예를 들어 혈당은 당뇨병 관리의 중요한 지표입니다. 혈압은 심혈관 위험을 보여주는 지표입니다. 단백질 중에서도 특정 질병과 관련된 양 변화가 반복적으로 관찰되면 바이오마커가 될 수 있습니다.

단백질 바이오마커의 예로는 PSA, CA125, HER2 등이 있습니다. PSA는 전립선 관련 검사에서, CA125는 난소암 관련 검사에서, HER2는 유방암 치료 방향 판단에서 중요하게 다뤄집니다.

하지만 바이오마커를 찾는 일은 어렵습니다. 단백질 수천 개를 측정했는데 환자 수는 적다면, 우연히 차이가 있어 보이는 단백질을 발견할 가능성이 높습니다. 이것은 5장 GWAS에서 다룬 다중검정 문제와 비슷합니다. 많은 후보를 동시에 검사하면 우연한 양성 결과가 늘어나므로 통계적 보정이 필요합니다.

따라서 단백체학에서는 “차이가 보인다”만으로 충분하지 않습니다. 그 차이가 통계적으로 믿을 만한지, 다른 데이터에서도 재현되는지, 실제 생물학적으로 의미가 있는지 확인해야 합니다.

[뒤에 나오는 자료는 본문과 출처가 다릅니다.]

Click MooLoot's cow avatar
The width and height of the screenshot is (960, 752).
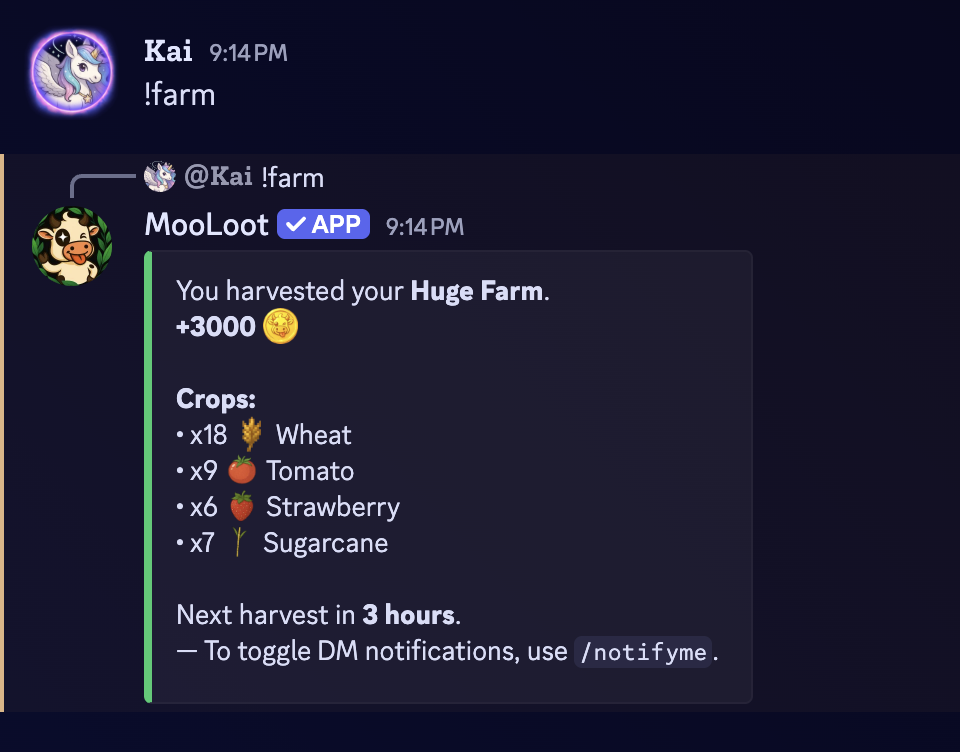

11-1. 질량분석 결과는 m/z 스펙트럼과 데이터베이스 검색으로 해석합니다

질량분석 기반 단백체학은 보통 단백질을 통째로 읽기보다, 단백질을 더 작은 펩타이드 조각으로 자른 뒤 분석합니다. 흐름은 다음과 같습니다.

단백질을 효소로 잘라 펩타이드로 만듭니다.
펩타이드를 이온화해서 전하를 띠게 합니다.
질량분석기에서 m/z, 즉 질량을 전하로 나눈 값을 측정합니다.
스펙트럼의 피크 패턴을 얻습니다.
데이터베이스의 이론적 펩타이드 패턴과 비교해 어떤 단백질에서 왔는지 추정합니다.

여기서 m/z는 단순한 “무게”가 아닙니다. 전하를 띤 분자가 움직이는 방식은 질량과 전하에 함께 영향을 받으므로, 질량을 전하로 나눈 값으로 구분합니다.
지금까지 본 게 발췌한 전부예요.